## Source material

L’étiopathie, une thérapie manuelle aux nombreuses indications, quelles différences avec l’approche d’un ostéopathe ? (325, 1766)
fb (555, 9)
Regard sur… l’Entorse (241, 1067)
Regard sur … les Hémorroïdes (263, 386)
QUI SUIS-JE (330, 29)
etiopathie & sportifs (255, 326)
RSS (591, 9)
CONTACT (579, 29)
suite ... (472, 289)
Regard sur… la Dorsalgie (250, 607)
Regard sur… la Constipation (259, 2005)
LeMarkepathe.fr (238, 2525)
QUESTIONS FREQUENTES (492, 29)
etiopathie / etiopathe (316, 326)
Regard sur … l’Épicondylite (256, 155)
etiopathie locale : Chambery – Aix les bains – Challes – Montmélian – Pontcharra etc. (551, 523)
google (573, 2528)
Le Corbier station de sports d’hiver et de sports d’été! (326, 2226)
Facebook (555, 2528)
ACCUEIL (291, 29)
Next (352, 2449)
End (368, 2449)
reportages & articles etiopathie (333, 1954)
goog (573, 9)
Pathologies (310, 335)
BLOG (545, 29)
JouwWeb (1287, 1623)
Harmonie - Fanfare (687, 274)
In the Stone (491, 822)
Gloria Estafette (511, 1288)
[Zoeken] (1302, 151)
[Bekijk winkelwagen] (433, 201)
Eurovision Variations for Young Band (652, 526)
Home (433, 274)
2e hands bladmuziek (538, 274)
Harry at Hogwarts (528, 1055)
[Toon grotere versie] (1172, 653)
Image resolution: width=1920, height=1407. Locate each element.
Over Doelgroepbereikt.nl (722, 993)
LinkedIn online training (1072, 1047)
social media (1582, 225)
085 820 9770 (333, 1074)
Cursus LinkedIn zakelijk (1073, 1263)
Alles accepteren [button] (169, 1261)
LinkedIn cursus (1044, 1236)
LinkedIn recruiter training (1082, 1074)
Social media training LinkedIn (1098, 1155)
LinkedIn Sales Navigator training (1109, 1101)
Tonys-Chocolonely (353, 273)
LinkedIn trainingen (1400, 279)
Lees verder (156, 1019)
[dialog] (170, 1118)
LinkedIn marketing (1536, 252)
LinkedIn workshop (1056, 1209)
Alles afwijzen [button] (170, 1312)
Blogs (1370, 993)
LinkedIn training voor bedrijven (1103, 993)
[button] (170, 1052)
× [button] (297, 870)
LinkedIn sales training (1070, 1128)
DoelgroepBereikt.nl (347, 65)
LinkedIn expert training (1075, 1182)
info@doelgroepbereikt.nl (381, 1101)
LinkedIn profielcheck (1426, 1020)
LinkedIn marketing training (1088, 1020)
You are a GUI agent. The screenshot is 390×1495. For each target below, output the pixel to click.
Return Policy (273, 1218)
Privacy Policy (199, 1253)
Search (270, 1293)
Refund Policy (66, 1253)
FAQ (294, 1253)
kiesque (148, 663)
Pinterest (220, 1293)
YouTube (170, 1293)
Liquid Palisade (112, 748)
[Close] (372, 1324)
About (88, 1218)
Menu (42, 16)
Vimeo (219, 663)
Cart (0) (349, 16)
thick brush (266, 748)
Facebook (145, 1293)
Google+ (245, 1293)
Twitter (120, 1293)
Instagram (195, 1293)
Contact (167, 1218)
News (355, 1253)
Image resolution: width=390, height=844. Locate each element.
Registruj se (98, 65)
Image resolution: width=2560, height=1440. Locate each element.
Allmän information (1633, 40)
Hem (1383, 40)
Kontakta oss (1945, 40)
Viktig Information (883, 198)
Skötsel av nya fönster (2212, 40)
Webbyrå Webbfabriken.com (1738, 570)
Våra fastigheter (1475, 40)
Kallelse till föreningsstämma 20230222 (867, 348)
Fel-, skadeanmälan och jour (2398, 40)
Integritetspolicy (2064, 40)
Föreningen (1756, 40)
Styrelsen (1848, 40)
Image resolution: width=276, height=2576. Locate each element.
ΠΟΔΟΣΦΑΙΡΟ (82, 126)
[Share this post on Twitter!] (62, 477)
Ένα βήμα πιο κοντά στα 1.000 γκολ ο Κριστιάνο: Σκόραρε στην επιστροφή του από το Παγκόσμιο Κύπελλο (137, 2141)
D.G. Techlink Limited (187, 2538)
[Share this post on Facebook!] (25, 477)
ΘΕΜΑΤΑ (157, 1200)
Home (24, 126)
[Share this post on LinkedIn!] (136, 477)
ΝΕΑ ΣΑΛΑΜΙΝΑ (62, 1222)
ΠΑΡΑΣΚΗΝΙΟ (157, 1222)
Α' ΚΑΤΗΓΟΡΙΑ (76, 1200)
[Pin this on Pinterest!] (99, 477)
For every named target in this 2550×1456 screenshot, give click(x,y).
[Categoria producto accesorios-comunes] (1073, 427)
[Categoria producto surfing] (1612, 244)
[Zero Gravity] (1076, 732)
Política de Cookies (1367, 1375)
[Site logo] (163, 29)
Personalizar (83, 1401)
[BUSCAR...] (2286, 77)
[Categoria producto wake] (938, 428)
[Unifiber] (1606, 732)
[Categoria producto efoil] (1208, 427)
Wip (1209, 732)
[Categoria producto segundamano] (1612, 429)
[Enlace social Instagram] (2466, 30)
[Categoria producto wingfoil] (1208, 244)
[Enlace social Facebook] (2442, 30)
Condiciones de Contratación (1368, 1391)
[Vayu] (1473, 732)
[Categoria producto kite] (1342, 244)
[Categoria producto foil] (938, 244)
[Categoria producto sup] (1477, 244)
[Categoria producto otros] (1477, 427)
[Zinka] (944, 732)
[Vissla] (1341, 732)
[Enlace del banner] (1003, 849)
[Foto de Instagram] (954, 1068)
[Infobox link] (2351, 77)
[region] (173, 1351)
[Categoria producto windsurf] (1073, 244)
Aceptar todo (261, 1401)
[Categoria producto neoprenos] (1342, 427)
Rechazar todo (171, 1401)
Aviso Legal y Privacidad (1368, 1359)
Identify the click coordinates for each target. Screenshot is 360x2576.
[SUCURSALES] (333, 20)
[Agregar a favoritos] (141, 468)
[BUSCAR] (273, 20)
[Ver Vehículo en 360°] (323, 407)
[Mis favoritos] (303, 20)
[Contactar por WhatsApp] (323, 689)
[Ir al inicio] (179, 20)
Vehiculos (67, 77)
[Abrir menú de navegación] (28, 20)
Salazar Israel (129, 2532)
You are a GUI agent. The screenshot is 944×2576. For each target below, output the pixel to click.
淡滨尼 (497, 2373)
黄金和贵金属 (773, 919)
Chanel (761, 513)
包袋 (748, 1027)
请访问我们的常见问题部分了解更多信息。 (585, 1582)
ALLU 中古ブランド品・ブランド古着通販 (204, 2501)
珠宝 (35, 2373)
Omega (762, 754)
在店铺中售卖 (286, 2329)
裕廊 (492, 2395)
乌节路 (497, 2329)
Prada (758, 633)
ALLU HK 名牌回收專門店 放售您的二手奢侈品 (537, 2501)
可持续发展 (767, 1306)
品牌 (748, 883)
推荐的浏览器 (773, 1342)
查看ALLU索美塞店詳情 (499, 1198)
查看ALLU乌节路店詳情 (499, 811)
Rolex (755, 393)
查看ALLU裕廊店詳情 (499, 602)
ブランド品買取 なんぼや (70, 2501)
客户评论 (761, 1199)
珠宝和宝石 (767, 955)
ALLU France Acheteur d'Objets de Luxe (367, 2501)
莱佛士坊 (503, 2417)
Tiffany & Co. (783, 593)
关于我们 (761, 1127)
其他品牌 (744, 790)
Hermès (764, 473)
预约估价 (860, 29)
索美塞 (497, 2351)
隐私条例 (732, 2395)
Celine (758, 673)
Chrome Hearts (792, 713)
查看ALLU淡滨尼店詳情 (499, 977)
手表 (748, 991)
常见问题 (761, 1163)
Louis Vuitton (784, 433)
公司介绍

## About this exercise
Look through the entries above, and wherever a line holds the word "resolution", copy it.

## Written answer
Image resolution: width=1920, height=1407. Locate each element.
Image resolution: width=390, height=844. Locate each element.
Image resolution: width=2560, height=1440. Locate each element.
Image resolution: width=276, height=2576. Locate each element.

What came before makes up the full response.